Sin embargo, es en el Espíritu donde nos encontramos en Dios y con Dios; donde Dios se revela en nosotros. Y al mismo tiempo donde tiene lugar la revelación del Hombre, que se trasciende a sí mismo cuando rompe sus confines y es hecho depositario -en el Espíritu- de una participación en la divinidad. ¿Cuándo la idea del superhombre, con que se nos ha llenado la mente, ha alcanzado una interpretación más excelsa?
El Espíritu Santo es “Señor y dador de vida”, proclamamos en el Credo. Es el soplo de vida que “renueva la faz de la tierra”; el que alentaba sobre la superficie informe del cosmos original para darle forma, vida y orden. Así sucedió en el seno de la creación material: “el espíritu de Dios se cernía sobre las aguas” (Gn 1, 2). Después el mismo espíritu descendió sobre el hombre “inspirándole un aliento de vida” (Gn 2, 7): la vida física y el alma espiritual. Y “vio Dios que el resultado era muy bueno” (Gn 1, 1).

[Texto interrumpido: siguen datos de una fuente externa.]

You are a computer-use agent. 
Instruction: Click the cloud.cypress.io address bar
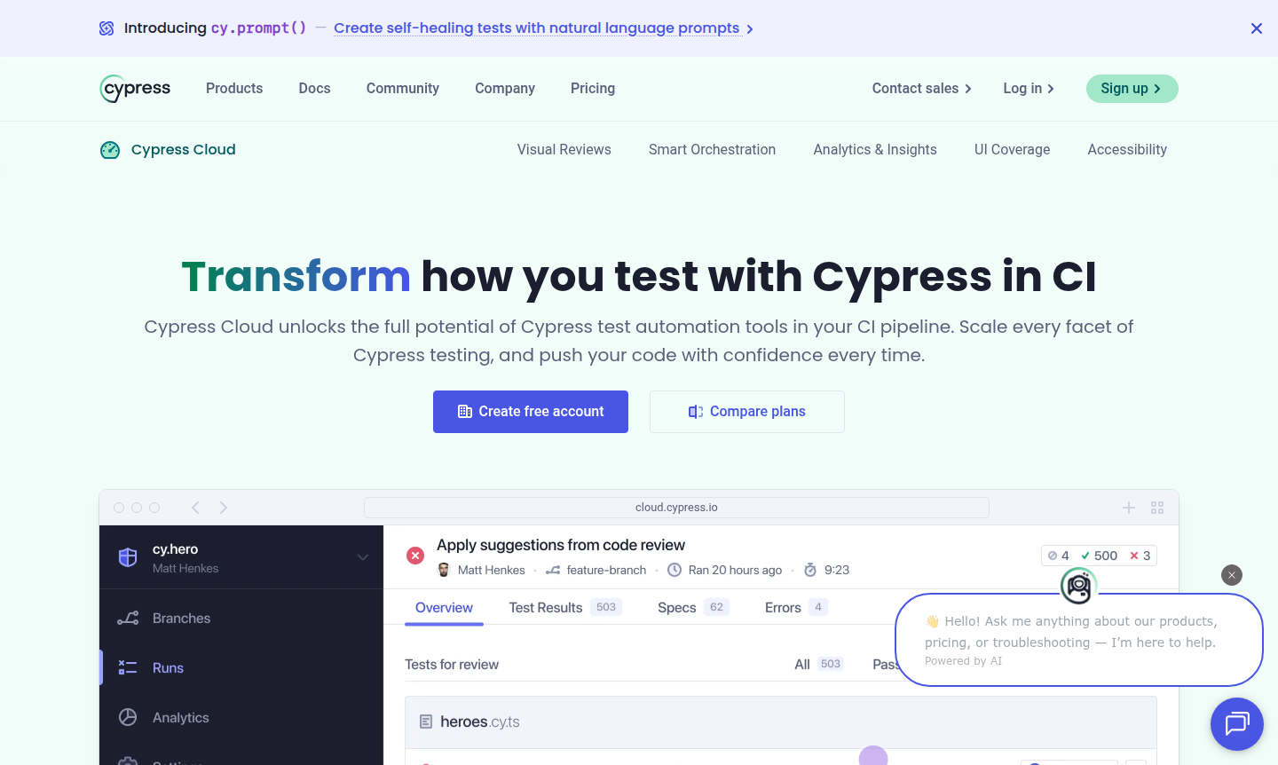pos(676,507)
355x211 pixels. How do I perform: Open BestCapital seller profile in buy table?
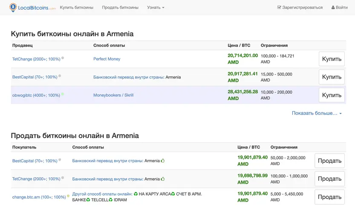[x=35, y=77]
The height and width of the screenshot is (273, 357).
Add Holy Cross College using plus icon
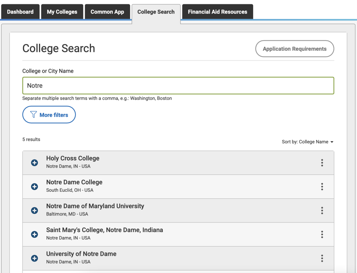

El verdadero señorío del mundo no es el de quienes lo dominan materialmente por la propiedad, por el poder o por la ciencia, sido el de aquellos a quienes ha sido dado el conocimiento de “los misterios ocultos desde el origen de los tiempos” y que han sido revelados en Cristo. Ellos conocen los secretos de Dios y en Él los secretos del hombre. El hombre sólo es conocido en Dios, porque sólo Él tiene el secreto de su criatura, de manera que quien participa de ese secreto tiene la medida del hombre, y con ella su lugar y su función en el universo y en la sociedad. Sólo quienes poseen este conocimiento saben situarse en el centro de la realidad. Pero el que está en ese centro domina la realidad misma. Todo los demás poderes son, finalmente, impotencias, poderes de la nada.

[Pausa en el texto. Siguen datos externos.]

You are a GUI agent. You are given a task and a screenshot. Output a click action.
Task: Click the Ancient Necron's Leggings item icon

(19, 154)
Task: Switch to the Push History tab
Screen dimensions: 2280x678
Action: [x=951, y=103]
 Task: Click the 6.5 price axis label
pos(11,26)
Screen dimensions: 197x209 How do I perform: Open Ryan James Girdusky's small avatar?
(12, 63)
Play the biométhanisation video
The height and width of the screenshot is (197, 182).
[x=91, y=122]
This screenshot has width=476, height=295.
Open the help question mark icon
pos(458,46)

Adquirir la clarividencia sobre este conocimiento, que en principio está abierto a todos los hombres, es una de las obras del Espíritu Santo, porque Él es el “Espíritu de la Verdad” (Jn 15, 26), de esa “Verdad que nos hace libres” (Jn 8, 32) y señores, porque quien conoce la Verdad es el verdadero señor del mundo. Leemos en el libro de La Sabiduría del AT.: “en Tu sabiduría formaste al hombre para que dominase sobre tus criaturas, para regir al mundo con santidad y justicia, y para administrar justicia con rectitud de corazón. Dame la sabiduría asistente de tu trono…, porque sin esa sabiduría que procede Ti todo será estimado en nada… Esa sabiduría que sabe lo que es grato a tus ojos y lo que es recto según tus preceptos… Ella me guiará prudentemente en mis obra y me guardará en su esplendor” (Sb 9, 1-6; 9,11). Es la Sabiduría de los esencial destinada a conocer lo que debe ser conocido de manera prioritaria; la sabiduría de vida que enseña a vivir sabiamente, prudente y eficazmente, de manera que la vida no sea un derroche de energía estéril, como lo es tantas veces para los individuos y la sociedad.

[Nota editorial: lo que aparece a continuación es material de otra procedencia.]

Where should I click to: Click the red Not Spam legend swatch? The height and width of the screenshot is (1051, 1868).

“El Espíritu todo lo penetra, incluso las profundidades de Dios” (1ª Cor 2, 10). El Espíritu de quien Jesús había anticipado: “Él os lo enseñará todo”(Jn 14, 26): todo y lo único que vale la pena, el único conocimiento y verdad que puede detener la espiral de confusión y desintegración que nos envuelve.
Una confusión tan parecida a la de Babel, cuando se quiso imponer “una sola lengua”, esto es, un poder y pensamiento únicos que unificaran todos los esfuerzos en la misma dirección: la de arrebatar el poder de Dios: “vamos a construir una ciudad y una torre que alcance al cielo”. Pero ese fue el principio del fin: “voy a bajar a confundir su lengua, de modo que cesen la construcción de la ciudad y se dispersen”. “El Espíritu sopla donde quiere”, y puede ser “espíritu de vida” o de aniquilación, porque lo que no es Vida y Verdad debe ser quebrantado, ya que no hay lugar definitivo para el Mal en el mundo de Dios.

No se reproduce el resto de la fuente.